When you say “I’m not really sold on the fundamentalness”, I believe you’re referring to the “fundamentalness” of confirmation bias, as discussed in §3.5 and footnote 3. (You can correct me if I’m wrong.)
Let’s say the AI designed a widget, and wants the widget to work, but is now brainstorm situations in which the widget will fail. It has a nonzero amount of tendency to flinch away from this process, because imagining the widget failing tends to be demotivating. But maybe you’re saying, this is a fixable problem.
Maybe we can say that the root of the problem is this:
If you’re planning-what-to-do, then if “the widget will fail” is active, it should count against the goodness of a plan, and evidence that you should throw out that plan and think about other kinds of plans instead.
But if you’re brainstorming, then if “the widget will fail” is active, that’s great, you should definitely keep thinking about that kind of thing.
Now, in brains, planning-what-to-do and brainstorming are basically the same kind of thing—same kind of queries to the same data structure, with the same thought assessors. But maybe in AI, we can distinguish them more cleanly and adjust the thought assessors accordingly? At least, that’s how I interpret your comment.
I don’t rule that out, but my current low-confidence guess is that it wouldn’t work. Also, if this kind of thing worked at all, the result would wind up almost isomorphic to an AI with a suite of learned metacognitive heuristics, a.k.a. “an AI that read Scout Mindset and has gotten in the habit of Murphyjitsu etc.”. I think the latter is a good-enough mitigation to wishful thinking, albeit not completely perfect, and somewhat theoretically unsatisfying.
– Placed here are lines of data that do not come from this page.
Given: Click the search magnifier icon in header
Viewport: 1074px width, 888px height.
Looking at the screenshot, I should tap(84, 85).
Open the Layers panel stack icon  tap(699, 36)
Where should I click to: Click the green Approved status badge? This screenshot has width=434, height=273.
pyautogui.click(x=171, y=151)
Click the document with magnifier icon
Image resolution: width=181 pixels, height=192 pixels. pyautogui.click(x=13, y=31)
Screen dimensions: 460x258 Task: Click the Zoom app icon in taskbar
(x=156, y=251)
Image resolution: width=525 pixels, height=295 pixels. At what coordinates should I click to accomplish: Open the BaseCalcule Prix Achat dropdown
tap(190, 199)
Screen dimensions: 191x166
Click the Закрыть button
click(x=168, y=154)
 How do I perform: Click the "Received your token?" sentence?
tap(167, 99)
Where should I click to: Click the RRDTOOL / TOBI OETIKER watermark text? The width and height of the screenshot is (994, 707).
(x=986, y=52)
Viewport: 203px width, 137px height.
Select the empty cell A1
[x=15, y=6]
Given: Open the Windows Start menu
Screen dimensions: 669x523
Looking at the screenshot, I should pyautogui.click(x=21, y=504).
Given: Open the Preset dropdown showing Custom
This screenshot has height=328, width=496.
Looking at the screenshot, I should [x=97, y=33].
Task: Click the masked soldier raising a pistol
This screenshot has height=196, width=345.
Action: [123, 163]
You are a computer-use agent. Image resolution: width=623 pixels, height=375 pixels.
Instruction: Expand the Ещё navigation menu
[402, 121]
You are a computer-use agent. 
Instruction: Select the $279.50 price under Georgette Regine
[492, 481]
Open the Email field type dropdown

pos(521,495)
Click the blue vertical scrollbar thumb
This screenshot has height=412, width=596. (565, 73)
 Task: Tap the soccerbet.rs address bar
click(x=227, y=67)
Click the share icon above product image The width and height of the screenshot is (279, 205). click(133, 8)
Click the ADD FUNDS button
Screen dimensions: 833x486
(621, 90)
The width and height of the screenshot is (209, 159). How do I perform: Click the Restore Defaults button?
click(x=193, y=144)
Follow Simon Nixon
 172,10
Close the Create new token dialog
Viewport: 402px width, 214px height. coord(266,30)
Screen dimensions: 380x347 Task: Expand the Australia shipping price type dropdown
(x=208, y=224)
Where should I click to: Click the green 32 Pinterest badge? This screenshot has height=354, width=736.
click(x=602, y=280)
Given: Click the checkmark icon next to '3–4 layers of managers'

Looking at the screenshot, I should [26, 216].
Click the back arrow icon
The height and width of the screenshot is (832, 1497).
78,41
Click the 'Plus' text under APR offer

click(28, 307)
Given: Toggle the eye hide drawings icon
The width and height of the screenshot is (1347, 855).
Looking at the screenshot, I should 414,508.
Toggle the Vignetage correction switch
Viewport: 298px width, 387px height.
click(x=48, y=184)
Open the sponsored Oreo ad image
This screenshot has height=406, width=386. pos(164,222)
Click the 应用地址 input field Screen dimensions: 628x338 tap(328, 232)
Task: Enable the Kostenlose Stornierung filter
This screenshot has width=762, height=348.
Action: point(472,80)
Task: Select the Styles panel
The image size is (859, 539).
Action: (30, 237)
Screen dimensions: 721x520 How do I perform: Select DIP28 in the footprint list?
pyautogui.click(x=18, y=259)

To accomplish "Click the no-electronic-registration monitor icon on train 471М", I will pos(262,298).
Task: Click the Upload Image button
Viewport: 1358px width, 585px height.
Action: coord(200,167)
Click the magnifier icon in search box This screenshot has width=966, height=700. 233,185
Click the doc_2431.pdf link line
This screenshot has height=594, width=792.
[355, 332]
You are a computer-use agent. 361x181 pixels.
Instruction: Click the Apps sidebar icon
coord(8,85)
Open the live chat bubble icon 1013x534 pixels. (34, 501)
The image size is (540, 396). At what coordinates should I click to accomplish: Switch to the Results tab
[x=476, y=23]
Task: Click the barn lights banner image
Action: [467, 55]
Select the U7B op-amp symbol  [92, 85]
One possible issue with putting that distinction in the source code (rather than as learned metacognitive heuristics) is that I’m not sure brainstorming-what-can-go-wrong-mode and planning-what-to-do-mode are actually cleanly separable. I bet you can kinda be doing a complicated mix of both at once, and that this capability is important. A flexible suite of learned metacognitive heuristics can handle that, but I’m not sure human-written source code can.
Another possible issue is that an intelligent agent needs to make tradeoffs between time spent brainstorming-what-can-go-wrong versus time spent planning-what-to-do, so ultimately everything has to cash out in the same currency, and it’s probably important-for-capabilities that this kind of thing is learned and flexible and context-dependent, which you get for free with learned metacognitive heuristics, but hard for human-written source code.
Again, none of this is very high confidence.